"Because I was too lazy to assemble the ROM by hand"
For extra credit, I wrote a simple assembler program for the mini SRC computer system which was part of the term length CPU design project in ELEC 374 course at Queen's University. It does not have support for any custom instructions, however if you clone this repository you can add them to the InstructionParser.cs pretty easily. It supports windows natively, but will probably run on any *nix systems (Mac, Linux, etc.) with the mono framework
Windows: minisrc_asm.exe [file] [output] [size] [options]
Mac/Linux (you must install the mono framework): mono minisrc_asm.exe [file] [output] [options]

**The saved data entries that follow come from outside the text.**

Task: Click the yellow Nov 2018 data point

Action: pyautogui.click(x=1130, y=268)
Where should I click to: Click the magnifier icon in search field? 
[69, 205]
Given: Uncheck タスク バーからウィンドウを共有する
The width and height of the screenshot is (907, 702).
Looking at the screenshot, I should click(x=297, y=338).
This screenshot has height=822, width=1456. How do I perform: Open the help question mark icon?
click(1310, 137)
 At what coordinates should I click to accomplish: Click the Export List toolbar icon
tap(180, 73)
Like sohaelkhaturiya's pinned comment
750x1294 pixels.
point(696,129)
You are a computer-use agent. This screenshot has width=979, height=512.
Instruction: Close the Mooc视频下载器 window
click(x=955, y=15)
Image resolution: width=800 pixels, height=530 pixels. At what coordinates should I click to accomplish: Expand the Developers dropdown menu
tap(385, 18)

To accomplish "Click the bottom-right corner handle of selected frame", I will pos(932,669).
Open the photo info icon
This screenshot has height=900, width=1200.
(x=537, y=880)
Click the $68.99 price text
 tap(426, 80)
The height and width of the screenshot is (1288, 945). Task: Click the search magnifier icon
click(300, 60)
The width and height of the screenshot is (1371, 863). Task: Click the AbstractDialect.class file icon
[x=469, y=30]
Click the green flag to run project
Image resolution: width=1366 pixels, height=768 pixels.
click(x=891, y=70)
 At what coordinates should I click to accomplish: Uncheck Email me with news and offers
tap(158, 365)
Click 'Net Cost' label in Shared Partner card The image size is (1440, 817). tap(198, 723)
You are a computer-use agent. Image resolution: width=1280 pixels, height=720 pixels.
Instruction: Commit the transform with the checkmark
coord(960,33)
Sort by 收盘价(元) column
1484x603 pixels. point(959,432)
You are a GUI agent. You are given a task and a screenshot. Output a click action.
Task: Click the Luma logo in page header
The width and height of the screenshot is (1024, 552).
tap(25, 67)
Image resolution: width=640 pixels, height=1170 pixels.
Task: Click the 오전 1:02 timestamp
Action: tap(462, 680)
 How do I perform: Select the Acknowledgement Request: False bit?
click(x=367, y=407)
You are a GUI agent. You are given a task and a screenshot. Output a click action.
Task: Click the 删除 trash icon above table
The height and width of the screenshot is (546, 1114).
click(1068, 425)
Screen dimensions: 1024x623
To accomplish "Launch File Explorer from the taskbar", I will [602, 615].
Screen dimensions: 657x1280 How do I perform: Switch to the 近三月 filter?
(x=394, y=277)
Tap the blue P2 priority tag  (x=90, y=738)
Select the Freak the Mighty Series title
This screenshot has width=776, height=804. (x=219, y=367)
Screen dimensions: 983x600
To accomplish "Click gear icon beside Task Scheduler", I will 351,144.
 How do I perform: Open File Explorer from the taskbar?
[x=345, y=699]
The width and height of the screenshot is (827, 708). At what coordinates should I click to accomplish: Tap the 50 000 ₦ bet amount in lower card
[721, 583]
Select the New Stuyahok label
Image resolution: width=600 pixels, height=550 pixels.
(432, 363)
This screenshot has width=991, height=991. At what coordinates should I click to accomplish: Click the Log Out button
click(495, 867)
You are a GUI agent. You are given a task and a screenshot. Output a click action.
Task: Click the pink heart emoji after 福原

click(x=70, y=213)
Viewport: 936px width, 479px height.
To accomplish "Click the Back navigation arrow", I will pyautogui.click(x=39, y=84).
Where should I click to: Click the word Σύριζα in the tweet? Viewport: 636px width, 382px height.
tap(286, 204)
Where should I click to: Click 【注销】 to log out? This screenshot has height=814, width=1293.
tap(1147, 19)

[file] is the path to your input .asm/.s file, containing MiniSRC Assembly Code
[output] is the desired path to the output file, which is an Altera format MIF. You can convert it to Intel HEX format in Quartus, if desired
[size] is the desired size in (32 bit) words of memory.
[options] are the requested case sensitive display options, which include:
-showfile shows the output MIF in the console window
-noinfo hides any informational messages
-nowarn hides any warning messages
If any warnings occur, the program may still attempt to generate a MIF. The program will probably not crash, but do be aware that your MIF file may be bad.
-Specifying a subroutine is done on its own line, using an @ symbol. Never place this directly before an ORG directive. Currently subroutines can't be called directly, but this doesn't matter since the instruction set doesn't support it. If you want to extend the instruction set in that way, a table is created in FileParser in which you can use to make a second pass over the assembly file.
-To specify a hexadecimal constant, you can use '0x' or '$' interchangably
-To specify a data constant in memory, you can use an '&' symbol, followed by hexadecimal or decimal constants (Max 32 bit!). For clarity, it's recommended to do this directly after an ORG directive, but it isn't required.